« Серый мотылек, пробившийся на мягкий свет моего рублика сквозь жуть ненастья, потертый «Москвич» неотложной медицинской помощи с портретом незабвенного Пахана, дорогого моего Иосифа Виссарионовича, друга всех физкультурников и путешественников, товарища Сталина, за лобовым стеклом.
Подхватил меня мокрым крылышком помятой двери и повез оказывать мне неотложную помощь.
– Куда надо? – спросил шофер, приятный юноша со смазанным подбородком дегенерата.
– Гостиница «Советская».
Он задумался, и машина дважды – разз! разз! – ухнула в глубокие ямы на дороге, потом сказал торжественно:
– «Советская»… «Советская»… А где это?
– Сначала поедем по Красноармейской, потом по Краснокурсантской, затем по Красногвардейской, повернем на Краснопролетарскую, заедем на Красноказарменную, пересечем Краснобогатырскую, развернемся на Красной площади, спустимся оттуда на Красносоветскую, а там уж рукой подать – просто «Советская». Понял?
– Понял, – кивнул шофер. – Но не совсем…
– Тогда езжай прямо, мудак, – подсказал я душевно.
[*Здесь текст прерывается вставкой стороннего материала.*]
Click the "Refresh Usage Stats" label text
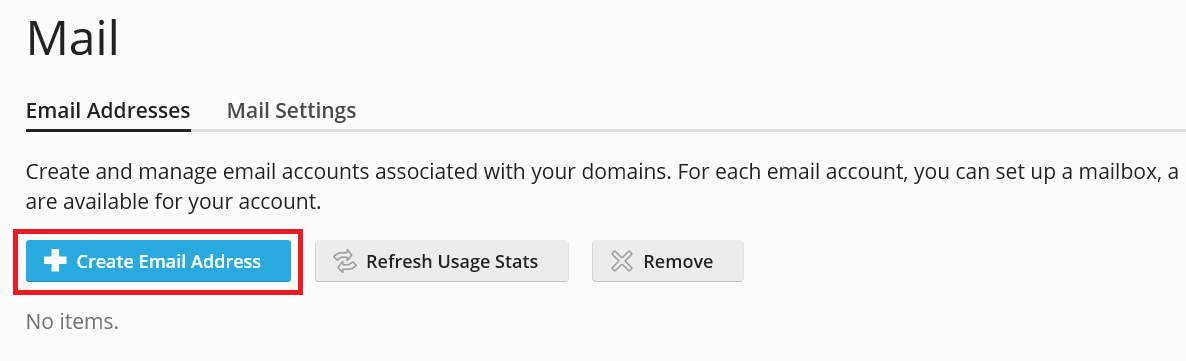This screenshot has height=361, width=1186. pyautogui.click(x=452, y=262)
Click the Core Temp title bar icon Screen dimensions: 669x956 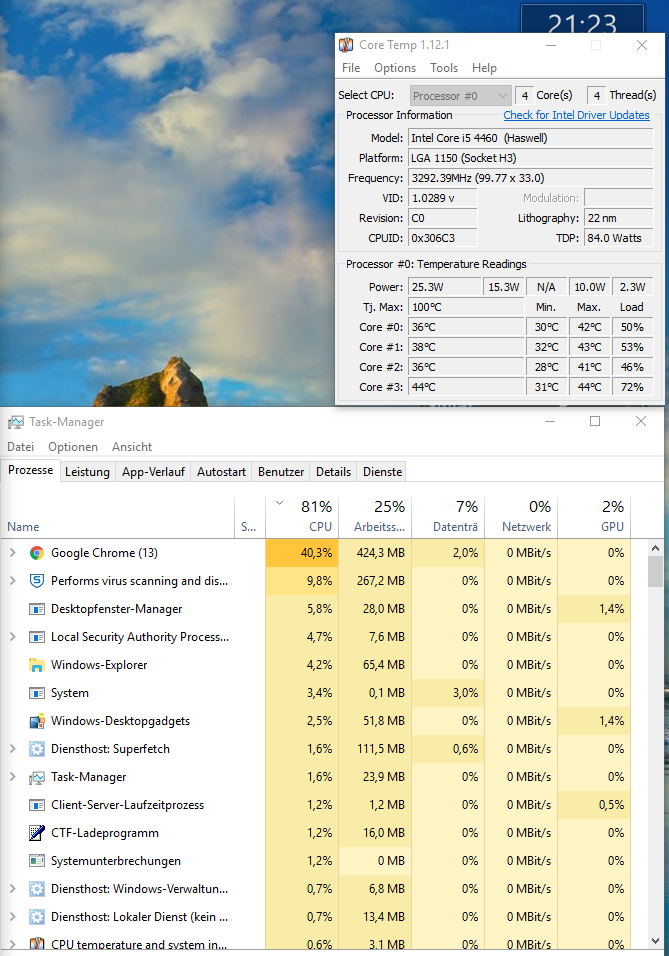click(x=346, y=45)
Машина снова провалилась в канаву, чуть не сбила в кромешной мгле дощатый тамбур, вильнула задом по наледи и затрусила вперед.
– Все-таки дороги у нас говно, – удивленно поделился со мною шофер. – Бардак всюду…
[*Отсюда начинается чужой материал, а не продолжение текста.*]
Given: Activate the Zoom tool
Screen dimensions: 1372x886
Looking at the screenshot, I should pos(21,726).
В его вялом подбородке понятого не было гнева, злости. Бардак был стихией, частью природы.
– А почему портрет Сталина возишь? – спросил я.
– Ха! Вождь настоящий… при нем порядок был!
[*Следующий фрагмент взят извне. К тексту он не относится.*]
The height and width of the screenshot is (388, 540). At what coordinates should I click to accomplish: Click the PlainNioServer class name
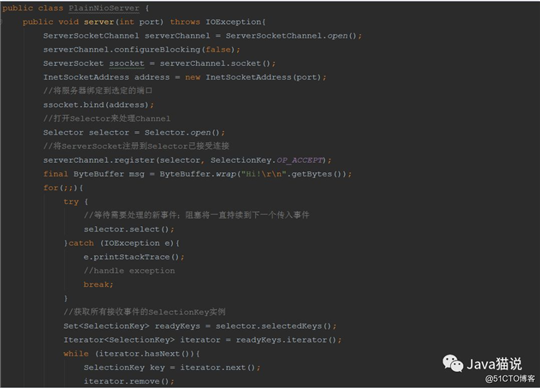[104, 8]
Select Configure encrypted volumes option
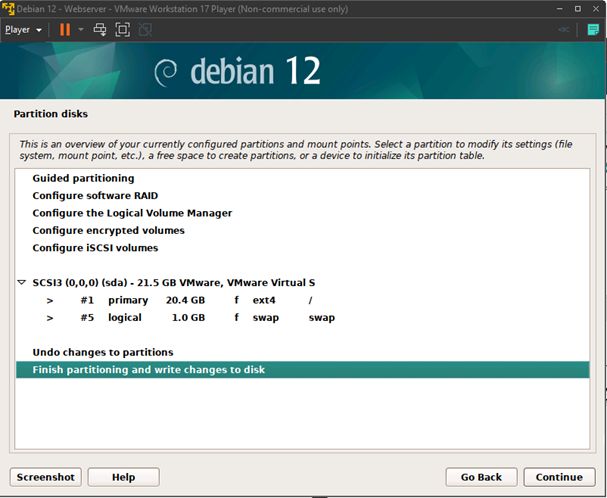607x498 pixels. pos(108,230)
У меня чуток потеплело на душе, я его пожалел, недоумка.
– Налево, – подсказал поворот на улице Расковой. – Теперь направо. Теперь в этот проезд…
– Сюда нельзя, – робко заметил шофер. – «Кирпич».
– Поворачивай, я тебе сказал! Мне можно. А теперь тормози.
– Уже приехали? А вы наговорили!..
Я протянул ему рубль и, открывая дверь, сказал:
– Теперь напряги свои куриные мозги и постарайся запомнить, что тебе сказал человек, хорошо знавший Сталина. Если бы Пахан воскрес и начал восстанавливать порядок, которого тебе не хватает, он бы первыми расстрелял тех, кто возит на стекле его портрет.
– Почему? – испуганно затряс мятым подбородком парень.
– А ты подумай, дурень! Порядок стоит на дисциплине…
Бедные слабоумные. Никак они не могут усвоить, что светлое здание людской гармонии, вершина человеческих отношений – пирамида тотальной власти – давит своим прекрасным величием не «левых» и не «правых», не своих и не чужих. Она уничтожает самодеятельность. Религия этой величавой системы – послушание. Когда будет надо, те, кому полагается, сообщат всем, кого касается, меру их протеста и степень их восторга.
Кто этого не понимает, превращается в нашего деревенского дурачка Ануфрия, который бегал по улице, захлебываясь восторженным криком: «Да здравствуют Ленин, Троцкий и Бойко!». Ленин был пророк революции, Троцкий – первый апостол, а Бойко – наш сельский милиционер. Всем нравилось. Но потом Троцкий оказался злейшим врагом нашей партии, нашего народа, нашего государства и нашего вождя. А объяснить это кретину Ануфрию было невозможно, он не понимал не только законов классовой борьбы, он имя свое толком запомнить не мог. И тем вынудил одного из трех своих святителей – Бойко – отвезти его в районное ГПУ. Мы, мальчишки, бежали за телегой, а Ануфрий, стоя, как Цезарь на колеснице, счастливо взывал к нам: «Да здравствуют Ленин, Троцкий и Бойко!». Правивший лошадью Бойко бросал вожжи и в середине фразы зажимал идиоту рот, чтобы он не мог своими антисоветскими призывами растлить наши чистые души пионеров.»